## Task directions
Your answer should hold all lines of the entries that include the word "number".

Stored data
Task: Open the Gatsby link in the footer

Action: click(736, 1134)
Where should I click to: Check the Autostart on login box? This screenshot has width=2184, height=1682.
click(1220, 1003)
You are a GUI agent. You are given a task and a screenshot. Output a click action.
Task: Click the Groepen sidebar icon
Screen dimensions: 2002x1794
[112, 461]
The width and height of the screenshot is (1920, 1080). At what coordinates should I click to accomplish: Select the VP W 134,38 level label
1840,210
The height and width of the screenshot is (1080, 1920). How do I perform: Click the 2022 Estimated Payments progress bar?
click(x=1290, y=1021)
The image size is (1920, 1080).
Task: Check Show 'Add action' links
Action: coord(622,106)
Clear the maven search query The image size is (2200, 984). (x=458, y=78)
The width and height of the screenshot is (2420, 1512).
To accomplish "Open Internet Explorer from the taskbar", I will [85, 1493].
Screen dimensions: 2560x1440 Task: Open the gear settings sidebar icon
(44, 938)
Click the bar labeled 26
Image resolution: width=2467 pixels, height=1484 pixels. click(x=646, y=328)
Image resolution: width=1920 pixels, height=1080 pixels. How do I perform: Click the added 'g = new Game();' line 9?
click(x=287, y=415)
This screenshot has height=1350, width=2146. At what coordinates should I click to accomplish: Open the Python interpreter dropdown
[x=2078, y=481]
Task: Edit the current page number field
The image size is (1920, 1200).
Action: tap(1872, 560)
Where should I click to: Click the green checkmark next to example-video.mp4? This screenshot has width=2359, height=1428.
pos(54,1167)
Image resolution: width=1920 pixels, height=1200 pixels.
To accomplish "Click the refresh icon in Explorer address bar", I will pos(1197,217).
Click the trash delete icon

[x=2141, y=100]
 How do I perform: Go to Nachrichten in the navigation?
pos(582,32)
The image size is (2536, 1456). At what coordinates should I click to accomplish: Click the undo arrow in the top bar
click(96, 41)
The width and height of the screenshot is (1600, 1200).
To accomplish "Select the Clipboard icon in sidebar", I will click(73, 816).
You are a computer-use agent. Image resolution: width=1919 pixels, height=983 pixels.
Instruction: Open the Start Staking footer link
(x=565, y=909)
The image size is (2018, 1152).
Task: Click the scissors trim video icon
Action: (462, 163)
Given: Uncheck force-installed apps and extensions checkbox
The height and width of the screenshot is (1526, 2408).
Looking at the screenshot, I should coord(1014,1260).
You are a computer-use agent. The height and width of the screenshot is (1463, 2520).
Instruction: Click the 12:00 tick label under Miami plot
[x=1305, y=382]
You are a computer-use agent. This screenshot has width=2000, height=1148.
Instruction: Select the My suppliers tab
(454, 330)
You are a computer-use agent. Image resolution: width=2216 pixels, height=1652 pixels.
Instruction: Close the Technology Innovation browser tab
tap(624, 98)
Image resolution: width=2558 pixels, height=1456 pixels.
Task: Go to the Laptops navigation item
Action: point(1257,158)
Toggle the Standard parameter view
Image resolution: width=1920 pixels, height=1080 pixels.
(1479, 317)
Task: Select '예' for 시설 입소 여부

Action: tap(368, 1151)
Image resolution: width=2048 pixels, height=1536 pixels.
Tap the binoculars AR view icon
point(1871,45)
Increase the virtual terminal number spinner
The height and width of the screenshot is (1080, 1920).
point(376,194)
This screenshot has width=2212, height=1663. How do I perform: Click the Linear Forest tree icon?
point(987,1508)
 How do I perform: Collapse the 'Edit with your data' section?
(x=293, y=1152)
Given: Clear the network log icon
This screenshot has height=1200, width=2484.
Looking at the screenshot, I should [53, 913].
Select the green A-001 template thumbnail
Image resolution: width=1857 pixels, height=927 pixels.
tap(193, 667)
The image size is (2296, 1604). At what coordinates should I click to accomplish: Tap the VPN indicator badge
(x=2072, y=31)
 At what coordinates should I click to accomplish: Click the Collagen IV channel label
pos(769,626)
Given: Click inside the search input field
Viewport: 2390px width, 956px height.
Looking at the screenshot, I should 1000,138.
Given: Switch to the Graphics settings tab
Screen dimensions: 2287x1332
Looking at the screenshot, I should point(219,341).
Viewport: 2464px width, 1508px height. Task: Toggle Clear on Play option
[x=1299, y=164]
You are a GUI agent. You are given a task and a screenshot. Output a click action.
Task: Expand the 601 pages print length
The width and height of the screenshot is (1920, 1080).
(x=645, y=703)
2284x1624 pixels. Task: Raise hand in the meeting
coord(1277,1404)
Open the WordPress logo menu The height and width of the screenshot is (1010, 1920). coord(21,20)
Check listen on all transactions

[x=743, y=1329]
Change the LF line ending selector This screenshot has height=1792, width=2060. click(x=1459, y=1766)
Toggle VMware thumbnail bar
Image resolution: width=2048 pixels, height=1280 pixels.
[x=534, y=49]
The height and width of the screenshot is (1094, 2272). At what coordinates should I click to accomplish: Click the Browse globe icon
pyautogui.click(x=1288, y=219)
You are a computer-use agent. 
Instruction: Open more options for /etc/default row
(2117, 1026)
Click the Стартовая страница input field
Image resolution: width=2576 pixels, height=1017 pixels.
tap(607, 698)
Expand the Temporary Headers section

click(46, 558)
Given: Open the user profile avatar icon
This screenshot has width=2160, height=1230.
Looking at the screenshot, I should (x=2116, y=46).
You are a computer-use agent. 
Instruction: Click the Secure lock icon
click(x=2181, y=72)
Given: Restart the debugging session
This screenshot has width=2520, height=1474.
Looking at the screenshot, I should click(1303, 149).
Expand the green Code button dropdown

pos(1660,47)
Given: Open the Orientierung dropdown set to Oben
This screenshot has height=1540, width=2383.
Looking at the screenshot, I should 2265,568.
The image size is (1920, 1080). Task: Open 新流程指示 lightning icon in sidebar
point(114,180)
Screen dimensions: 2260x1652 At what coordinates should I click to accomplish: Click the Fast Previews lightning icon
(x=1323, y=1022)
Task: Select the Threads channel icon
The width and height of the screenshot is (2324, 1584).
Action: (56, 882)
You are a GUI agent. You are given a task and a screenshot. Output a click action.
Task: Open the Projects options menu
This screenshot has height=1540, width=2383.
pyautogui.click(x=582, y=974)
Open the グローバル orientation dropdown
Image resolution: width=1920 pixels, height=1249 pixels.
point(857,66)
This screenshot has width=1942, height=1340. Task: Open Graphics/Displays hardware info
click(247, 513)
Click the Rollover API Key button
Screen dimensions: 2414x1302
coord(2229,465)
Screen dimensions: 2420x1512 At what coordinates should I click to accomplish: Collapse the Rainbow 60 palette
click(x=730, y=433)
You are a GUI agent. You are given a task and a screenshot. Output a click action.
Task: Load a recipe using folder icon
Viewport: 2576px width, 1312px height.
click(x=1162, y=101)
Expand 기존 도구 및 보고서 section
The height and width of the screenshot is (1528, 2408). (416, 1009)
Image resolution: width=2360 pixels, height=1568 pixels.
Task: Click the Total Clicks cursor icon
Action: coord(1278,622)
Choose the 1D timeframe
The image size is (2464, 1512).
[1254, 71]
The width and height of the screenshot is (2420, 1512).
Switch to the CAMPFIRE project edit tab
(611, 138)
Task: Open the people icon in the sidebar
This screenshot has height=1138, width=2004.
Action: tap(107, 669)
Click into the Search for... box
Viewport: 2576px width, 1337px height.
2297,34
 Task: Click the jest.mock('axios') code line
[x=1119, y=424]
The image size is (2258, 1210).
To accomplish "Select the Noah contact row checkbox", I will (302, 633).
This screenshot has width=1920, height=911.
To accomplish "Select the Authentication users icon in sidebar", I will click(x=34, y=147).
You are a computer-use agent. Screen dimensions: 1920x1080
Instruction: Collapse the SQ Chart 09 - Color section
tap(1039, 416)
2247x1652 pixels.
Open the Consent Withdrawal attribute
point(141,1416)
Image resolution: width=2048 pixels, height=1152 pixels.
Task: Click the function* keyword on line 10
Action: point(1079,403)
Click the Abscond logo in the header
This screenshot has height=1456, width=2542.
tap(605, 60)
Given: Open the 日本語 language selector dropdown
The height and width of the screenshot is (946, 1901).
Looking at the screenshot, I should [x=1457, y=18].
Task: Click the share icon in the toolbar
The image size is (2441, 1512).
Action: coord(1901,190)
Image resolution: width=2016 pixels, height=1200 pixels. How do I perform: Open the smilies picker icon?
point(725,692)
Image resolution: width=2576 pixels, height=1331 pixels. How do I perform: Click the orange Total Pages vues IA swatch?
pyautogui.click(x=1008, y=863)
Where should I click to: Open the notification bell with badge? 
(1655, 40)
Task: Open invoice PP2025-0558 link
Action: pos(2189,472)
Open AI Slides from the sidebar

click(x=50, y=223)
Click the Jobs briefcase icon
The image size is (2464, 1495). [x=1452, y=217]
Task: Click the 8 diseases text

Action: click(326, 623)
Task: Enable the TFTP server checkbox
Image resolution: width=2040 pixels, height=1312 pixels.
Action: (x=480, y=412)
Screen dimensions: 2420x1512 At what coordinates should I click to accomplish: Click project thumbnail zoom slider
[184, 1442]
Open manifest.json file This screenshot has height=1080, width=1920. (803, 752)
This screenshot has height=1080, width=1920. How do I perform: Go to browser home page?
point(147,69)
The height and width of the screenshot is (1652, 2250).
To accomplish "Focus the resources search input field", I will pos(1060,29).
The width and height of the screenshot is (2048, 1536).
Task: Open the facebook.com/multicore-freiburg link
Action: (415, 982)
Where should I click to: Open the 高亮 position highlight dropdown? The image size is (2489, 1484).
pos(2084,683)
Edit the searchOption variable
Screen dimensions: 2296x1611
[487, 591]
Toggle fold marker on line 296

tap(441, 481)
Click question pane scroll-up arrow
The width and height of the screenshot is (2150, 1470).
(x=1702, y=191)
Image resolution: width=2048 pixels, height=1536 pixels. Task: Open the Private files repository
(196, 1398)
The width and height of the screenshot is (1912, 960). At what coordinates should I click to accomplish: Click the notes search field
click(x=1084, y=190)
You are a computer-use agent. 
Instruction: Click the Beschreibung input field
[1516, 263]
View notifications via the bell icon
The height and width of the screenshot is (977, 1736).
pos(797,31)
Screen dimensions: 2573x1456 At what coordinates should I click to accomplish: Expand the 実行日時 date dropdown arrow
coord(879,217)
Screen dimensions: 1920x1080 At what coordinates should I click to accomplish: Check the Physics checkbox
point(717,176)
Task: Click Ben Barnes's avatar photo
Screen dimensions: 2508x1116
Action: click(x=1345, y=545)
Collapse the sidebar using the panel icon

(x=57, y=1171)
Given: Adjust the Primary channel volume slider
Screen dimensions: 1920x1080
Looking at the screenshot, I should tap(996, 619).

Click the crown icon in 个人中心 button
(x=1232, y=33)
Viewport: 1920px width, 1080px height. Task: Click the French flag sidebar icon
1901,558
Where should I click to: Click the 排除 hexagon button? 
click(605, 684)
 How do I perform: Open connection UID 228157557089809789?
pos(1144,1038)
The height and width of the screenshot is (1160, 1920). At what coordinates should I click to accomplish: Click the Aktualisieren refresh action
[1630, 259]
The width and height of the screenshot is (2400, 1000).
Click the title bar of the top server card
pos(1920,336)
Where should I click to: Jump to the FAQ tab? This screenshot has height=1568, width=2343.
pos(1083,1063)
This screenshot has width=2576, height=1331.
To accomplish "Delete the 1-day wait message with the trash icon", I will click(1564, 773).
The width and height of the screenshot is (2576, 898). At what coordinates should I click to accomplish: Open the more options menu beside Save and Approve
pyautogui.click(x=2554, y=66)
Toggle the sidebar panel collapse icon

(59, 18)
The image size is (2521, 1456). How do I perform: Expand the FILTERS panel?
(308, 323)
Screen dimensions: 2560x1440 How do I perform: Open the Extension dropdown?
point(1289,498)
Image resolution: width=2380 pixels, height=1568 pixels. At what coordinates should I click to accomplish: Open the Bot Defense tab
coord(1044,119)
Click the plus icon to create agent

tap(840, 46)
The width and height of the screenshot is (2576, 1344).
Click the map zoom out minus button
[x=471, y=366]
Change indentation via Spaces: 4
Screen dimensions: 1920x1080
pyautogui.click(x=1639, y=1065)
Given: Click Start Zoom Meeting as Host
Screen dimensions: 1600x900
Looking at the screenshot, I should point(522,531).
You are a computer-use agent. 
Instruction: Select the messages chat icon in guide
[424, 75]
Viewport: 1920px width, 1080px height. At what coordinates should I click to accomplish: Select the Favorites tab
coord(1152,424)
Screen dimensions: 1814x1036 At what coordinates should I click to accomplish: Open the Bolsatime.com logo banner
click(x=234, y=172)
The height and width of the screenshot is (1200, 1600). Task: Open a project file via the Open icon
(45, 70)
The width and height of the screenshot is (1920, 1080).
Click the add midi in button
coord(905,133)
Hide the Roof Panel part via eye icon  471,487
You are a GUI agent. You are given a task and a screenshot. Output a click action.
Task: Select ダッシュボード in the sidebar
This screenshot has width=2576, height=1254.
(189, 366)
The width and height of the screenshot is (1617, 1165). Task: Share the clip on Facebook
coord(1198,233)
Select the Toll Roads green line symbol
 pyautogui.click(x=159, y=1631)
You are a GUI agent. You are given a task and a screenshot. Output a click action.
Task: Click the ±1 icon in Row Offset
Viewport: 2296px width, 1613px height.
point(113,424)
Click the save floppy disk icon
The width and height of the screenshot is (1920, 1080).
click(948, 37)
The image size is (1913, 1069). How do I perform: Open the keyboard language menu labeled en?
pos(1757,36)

## Reply
Task: Edit the current page number field
Increase the virtual terminal number spinner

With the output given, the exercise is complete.